- [RECORDS SHOWN]
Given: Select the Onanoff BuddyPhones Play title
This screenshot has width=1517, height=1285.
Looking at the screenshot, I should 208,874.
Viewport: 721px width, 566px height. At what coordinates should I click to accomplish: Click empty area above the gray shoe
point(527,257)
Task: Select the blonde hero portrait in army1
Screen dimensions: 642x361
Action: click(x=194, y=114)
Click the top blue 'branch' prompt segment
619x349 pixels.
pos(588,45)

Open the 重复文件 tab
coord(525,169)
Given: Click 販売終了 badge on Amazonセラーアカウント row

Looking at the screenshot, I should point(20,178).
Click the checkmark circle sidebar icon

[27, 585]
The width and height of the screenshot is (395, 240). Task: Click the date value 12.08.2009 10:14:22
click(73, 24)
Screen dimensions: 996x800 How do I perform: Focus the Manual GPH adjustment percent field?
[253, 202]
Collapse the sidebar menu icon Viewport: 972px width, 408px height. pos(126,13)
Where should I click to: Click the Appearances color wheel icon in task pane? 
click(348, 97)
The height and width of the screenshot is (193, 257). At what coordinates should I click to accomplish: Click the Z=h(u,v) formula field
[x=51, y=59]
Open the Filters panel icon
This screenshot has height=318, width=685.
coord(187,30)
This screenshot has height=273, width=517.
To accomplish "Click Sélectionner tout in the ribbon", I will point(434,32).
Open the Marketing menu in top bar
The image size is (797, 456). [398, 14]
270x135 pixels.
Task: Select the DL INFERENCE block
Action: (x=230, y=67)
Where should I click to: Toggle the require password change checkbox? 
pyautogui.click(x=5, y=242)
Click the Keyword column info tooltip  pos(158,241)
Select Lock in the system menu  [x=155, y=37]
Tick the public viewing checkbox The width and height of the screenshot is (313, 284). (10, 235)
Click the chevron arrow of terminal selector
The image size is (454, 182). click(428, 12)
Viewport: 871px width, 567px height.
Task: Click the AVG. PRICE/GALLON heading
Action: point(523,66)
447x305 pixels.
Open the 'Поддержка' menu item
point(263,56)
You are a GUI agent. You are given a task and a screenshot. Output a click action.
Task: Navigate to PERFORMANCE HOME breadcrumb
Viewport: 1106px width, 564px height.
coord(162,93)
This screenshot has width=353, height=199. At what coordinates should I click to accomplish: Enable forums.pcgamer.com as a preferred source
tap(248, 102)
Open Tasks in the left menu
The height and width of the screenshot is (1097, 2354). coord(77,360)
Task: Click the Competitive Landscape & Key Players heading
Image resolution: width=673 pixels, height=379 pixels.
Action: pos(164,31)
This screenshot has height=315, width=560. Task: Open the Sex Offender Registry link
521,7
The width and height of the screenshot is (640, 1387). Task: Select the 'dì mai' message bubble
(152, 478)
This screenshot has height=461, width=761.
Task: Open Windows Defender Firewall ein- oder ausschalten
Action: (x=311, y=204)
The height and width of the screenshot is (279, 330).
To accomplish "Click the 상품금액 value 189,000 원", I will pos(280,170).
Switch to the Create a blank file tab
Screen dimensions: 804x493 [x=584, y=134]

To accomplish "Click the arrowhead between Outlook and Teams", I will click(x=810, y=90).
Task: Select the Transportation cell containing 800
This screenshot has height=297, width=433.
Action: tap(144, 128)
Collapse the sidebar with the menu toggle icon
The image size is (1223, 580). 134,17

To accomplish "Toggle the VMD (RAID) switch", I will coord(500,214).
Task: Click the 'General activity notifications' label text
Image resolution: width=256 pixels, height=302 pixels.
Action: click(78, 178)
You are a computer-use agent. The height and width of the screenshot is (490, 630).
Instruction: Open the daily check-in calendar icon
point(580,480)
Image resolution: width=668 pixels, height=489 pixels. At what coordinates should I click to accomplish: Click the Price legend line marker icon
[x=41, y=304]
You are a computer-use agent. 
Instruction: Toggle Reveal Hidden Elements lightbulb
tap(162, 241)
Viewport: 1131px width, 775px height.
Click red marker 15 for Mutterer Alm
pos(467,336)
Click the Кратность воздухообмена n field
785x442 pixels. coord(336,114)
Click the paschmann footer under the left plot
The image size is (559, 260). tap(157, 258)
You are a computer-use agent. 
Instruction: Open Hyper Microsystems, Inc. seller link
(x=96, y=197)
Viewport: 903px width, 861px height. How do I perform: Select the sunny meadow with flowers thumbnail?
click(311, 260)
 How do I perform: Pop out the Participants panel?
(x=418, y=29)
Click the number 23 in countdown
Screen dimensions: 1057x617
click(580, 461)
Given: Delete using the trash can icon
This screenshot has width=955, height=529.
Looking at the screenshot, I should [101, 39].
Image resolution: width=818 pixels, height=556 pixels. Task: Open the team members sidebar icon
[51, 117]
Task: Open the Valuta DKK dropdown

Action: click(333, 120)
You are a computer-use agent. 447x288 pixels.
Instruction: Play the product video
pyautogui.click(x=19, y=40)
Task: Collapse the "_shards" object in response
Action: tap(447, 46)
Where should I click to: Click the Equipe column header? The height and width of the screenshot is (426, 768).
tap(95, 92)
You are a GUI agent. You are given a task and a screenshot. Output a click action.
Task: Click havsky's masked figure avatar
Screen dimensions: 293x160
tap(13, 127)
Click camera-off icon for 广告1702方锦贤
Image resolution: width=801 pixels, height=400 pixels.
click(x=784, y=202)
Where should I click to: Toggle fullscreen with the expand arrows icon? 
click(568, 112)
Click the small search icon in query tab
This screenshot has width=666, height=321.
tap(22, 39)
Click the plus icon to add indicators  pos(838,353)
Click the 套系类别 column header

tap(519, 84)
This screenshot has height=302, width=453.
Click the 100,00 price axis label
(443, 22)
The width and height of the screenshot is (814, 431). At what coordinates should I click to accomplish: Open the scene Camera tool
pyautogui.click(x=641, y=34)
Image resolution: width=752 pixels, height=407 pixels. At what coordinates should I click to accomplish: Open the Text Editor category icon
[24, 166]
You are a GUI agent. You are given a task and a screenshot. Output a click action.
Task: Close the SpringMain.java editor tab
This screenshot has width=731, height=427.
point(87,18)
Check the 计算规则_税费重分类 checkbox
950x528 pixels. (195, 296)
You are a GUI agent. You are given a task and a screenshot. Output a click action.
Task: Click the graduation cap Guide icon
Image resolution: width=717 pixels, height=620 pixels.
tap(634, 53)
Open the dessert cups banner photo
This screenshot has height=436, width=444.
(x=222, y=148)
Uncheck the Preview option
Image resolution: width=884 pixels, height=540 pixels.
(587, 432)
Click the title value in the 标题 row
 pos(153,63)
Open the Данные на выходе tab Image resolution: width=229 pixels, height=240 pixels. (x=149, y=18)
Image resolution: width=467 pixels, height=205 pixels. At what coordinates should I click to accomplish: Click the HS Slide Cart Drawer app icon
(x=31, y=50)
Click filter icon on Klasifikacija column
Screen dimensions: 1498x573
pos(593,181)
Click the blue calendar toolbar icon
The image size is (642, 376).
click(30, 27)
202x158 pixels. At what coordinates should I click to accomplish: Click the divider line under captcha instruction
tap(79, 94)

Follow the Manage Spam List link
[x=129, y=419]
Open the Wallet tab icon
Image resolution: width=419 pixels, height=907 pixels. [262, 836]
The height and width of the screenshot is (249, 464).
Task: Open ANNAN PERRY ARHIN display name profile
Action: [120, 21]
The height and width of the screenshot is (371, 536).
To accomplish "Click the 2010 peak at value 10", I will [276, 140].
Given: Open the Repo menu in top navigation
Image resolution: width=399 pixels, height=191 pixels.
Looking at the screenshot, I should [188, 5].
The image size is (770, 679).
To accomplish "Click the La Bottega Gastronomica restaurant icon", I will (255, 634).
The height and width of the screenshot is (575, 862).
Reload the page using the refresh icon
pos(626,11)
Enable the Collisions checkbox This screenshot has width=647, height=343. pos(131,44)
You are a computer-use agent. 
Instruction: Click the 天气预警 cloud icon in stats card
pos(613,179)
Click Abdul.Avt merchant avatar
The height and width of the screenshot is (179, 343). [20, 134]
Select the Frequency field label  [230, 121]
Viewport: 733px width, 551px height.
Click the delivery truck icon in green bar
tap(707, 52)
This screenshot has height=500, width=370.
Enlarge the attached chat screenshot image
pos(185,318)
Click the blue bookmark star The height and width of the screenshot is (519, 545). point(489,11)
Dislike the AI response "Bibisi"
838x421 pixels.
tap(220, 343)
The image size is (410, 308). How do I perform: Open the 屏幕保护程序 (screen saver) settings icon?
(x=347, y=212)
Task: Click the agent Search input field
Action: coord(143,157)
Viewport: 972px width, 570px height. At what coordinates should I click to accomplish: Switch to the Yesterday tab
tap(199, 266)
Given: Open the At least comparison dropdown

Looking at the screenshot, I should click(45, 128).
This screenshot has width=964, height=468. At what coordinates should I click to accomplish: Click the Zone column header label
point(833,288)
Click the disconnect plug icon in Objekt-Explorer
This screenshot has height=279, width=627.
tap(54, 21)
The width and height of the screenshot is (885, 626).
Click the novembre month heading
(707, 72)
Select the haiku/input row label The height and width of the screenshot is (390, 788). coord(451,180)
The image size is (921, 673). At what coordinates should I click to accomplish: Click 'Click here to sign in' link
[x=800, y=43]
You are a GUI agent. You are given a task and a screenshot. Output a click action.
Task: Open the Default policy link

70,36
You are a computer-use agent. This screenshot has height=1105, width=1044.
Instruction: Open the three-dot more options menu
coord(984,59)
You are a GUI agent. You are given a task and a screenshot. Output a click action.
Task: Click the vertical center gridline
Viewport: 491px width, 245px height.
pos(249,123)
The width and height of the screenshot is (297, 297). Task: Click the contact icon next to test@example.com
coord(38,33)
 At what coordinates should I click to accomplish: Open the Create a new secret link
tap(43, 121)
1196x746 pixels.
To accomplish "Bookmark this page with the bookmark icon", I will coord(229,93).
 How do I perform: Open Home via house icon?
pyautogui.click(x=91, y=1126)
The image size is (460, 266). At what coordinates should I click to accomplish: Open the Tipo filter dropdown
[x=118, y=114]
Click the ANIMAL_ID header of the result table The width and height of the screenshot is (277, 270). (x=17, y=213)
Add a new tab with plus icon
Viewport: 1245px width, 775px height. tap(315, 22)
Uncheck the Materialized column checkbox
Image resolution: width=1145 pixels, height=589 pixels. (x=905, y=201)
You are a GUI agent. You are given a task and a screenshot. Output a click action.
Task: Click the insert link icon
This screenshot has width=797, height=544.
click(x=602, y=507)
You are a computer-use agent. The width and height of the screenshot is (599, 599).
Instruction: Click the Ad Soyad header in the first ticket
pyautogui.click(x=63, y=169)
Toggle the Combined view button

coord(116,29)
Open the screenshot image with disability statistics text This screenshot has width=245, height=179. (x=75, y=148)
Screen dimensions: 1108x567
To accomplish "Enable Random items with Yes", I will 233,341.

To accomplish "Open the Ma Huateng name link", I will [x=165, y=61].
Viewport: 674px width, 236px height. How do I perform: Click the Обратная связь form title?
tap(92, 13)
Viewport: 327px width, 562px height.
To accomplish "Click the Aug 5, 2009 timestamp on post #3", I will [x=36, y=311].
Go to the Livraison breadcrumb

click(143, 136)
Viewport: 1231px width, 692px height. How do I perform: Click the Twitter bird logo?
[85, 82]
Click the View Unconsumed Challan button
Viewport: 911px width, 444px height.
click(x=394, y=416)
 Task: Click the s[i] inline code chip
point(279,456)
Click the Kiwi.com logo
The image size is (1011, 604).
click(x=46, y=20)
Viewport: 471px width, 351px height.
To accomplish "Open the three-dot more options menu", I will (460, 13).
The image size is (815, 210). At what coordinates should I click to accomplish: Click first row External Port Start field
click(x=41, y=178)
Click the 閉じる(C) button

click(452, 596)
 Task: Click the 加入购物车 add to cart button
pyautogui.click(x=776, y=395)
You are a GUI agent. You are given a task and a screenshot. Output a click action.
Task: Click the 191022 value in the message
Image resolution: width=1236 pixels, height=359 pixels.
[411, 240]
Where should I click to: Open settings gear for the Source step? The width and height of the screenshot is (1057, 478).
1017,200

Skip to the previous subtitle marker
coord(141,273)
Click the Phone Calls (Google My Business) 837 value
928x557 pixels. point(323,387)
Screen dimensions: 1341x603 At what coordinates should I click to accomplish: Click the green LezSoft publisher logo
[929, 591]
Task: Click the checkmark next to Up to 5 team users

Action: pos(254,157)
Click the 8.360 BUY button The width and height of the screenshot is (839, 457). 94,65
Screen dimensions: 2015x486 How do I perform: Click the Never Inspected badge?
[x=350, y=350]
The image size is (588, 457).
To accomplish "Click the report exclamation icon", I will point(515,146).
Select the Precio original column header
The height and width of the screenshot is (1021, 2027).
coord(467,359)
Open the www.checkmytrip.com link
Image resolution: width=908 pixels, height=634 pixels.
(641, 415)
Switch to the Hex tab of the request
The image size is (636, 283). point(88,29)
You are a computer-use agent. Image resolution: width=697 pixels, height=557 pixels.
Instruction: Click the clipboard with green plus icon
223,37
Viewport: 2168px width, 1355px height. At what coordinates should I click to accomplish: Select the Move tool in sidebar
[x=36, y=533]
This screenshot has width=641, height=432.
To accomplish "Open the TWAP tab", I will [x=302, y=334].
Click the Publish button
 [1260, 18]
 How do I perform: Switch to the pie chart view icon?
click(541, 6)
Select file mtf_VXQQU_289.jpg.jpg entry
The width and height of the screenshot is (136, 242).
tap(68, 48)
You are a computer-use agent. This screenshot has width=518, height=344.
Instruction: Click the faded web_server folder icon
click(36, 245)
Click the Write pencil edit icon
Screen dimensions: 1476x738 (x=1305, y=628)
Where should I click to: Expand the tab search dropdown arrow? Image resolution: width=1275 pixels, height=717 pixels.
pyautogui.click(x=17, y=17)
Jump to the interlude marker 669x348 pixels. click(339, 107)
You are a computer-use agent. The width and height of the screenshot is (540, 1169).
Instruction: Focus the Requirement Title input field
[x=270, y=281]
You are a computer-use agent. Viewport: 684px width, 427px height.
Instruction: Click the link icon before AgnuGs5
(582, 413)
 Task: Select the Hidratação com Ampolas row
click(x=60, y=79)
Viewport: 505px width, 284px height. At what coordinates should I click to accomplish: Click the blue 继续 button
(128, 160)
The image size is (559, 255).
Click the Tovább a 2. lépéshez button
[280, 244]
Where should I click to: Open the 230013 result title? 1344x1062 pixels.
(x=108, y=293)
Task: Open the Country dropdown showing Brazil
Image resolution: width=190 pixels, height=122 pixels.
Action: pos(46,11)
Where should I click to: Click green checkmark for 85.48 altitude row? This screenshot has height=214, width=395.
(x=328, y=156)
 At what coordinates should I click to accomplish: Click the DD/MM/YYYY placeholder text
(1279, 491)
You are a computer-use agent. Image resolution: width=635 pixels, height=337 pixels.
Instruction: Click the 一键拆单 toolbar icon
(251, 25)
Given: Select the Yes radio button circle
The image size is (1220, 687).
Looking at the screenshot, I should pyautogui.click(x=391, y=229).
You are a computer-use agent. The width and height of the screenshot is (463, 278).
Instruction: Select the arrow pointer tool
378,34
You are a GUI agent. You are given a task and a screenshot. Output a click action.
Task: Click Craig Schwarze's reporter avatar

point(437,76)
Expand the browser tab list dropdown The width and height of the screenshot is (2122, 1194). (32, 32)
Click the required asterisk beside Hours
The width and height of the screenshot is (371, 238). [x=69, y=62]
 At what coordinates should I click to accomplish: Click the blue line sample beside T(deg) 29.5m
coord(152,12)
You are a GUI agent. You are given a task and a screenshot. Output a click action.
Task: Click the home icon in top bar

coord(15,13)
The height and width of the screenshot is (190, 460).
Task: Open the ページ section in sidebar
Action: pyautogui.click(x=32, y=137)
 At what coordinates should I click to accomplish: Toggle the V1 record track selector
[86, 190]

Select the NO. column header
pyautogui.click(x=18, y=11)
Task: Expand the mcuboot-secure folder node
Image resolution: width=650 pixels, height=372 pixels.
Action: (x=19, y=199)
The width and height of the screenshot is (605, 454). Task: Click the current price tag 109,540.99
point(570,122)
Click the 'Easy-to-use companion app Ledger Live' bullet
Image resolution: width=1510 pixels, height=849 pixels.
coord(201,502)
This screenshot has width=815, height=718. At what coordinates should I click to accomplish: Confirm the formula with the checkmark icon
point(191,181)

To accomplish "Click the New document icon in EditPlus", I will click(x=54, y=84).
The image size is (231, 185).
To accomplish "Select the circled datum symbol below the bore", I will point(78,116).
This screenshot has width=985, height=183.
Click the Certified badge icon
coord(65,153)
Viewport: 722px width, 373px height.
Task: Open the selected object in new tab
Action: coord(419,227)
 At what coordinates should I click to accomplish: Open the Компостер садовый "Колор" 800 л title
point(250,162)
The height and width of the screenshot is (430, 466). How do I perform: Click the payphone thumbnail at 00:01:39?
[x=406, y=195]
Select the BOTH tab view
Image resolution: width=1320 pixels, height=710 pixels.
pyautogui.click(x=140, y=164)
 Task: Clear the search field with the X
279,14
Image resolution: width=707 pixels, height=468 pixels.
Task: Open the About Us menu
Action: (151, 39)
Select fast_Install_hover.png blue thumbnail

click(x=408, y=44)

- [EXERCISE]
Could you restate, word for word, the lines above from the one with "Collapse the sidebar with" to the one with "Viewport: 1131px width, 775px height.", both included?

- [SOLUTION TO THE PROBLEM]
Collapse the sidebar with the menu toggle icon
The image size is (1223, 580). 134,17

To accomplish "Toggle the VMD (RAID) switch", I will coord(500,214).
Task: Click the 'General activity notifications' label text
Image resolution: width=256 pixels, height=302 pixels.
Action: click(78, 178)
You are a computer-use agent. The height and width of the screenshot is (490, 630).
Instruction: Open the daily check-in calendar icon
point(580,480)
Image resolution: width=668 pixels, height=489 pixels. At what coordinates should I click to accomplish: Click the Price legend line marker icon
[x=41, y=304]
You are a computer-use agent. 
Instruction: Toggle Reveal Hidden Elements lightbulb
tap(162, 241)
Viewport: 1131px width, 775px height.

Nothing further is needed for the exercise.